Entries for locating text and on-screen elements
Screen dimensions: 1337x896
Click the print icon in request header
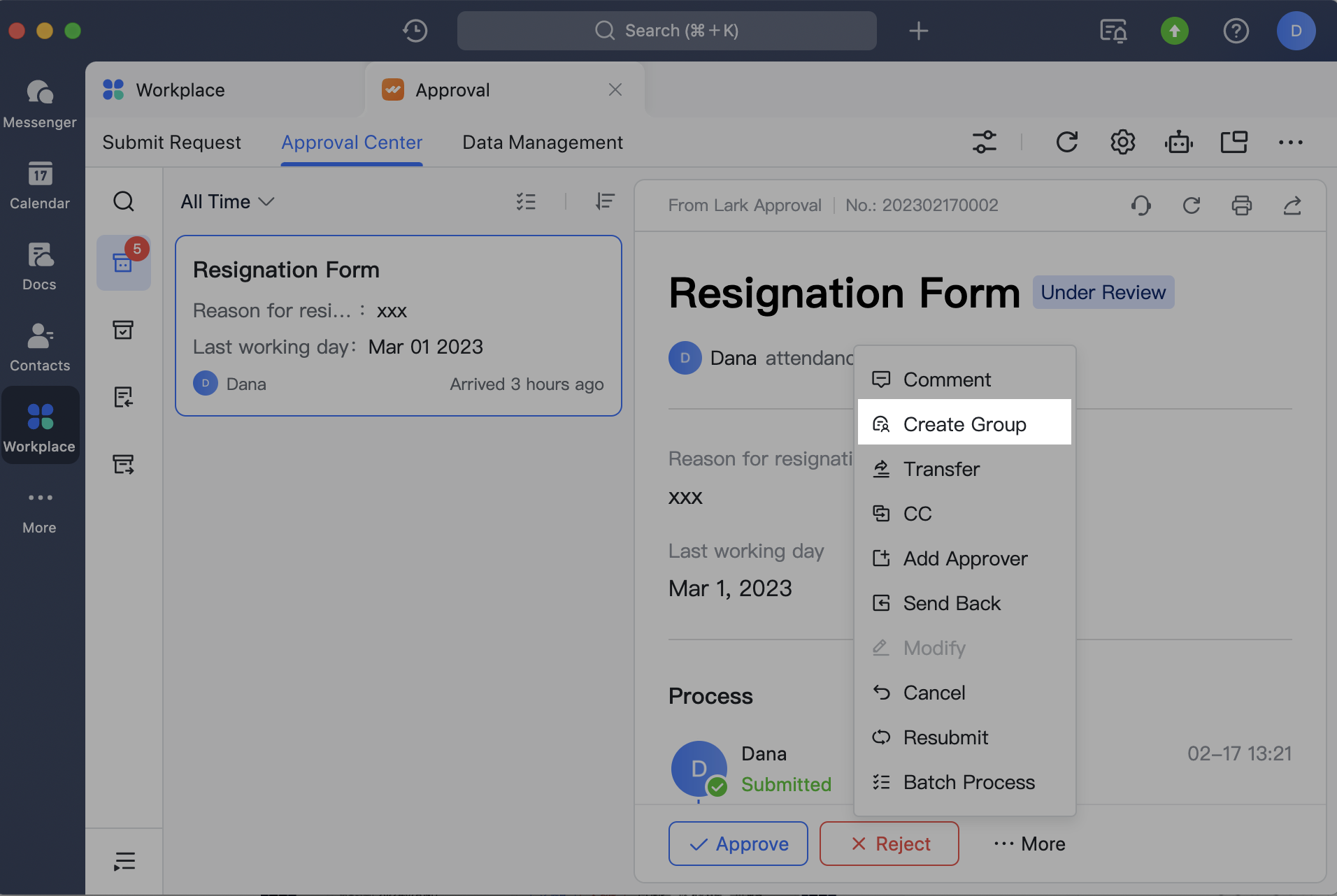click(x=1241, y=205)
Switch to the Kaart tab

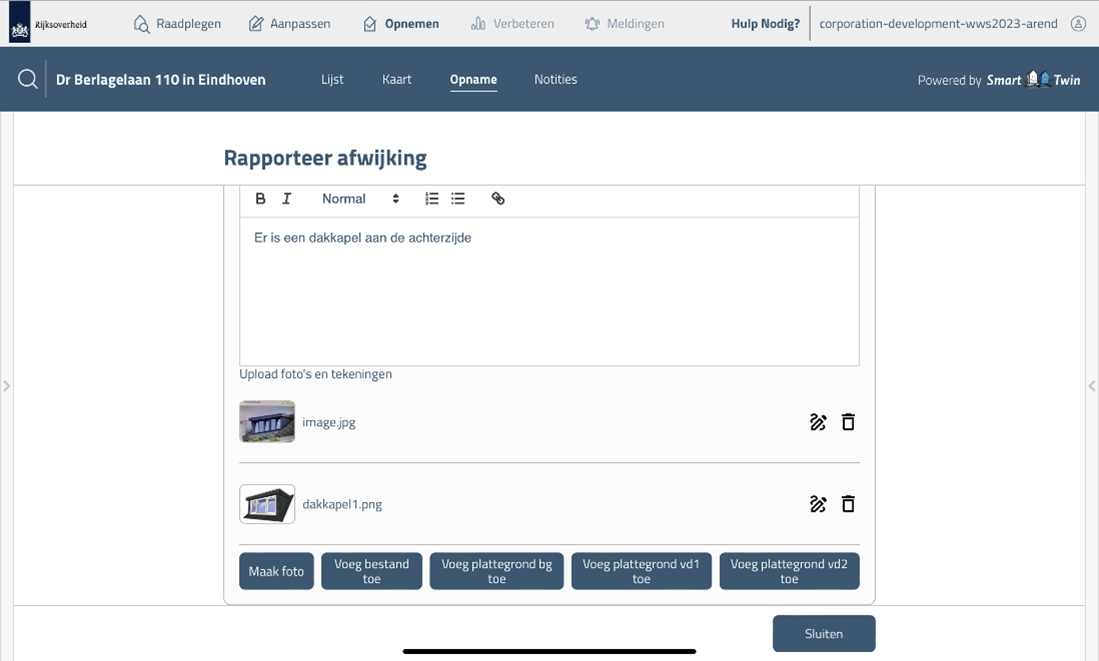397,79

## Stated exercise
Please copy out every line of the material above word for word, leaving the pictures out of your answer.

## Exercise answer
Screen dimensions: 1337x896
Click the print icon in request header
click(x=1241, y=205)
Switch to the Kaart tab

397,79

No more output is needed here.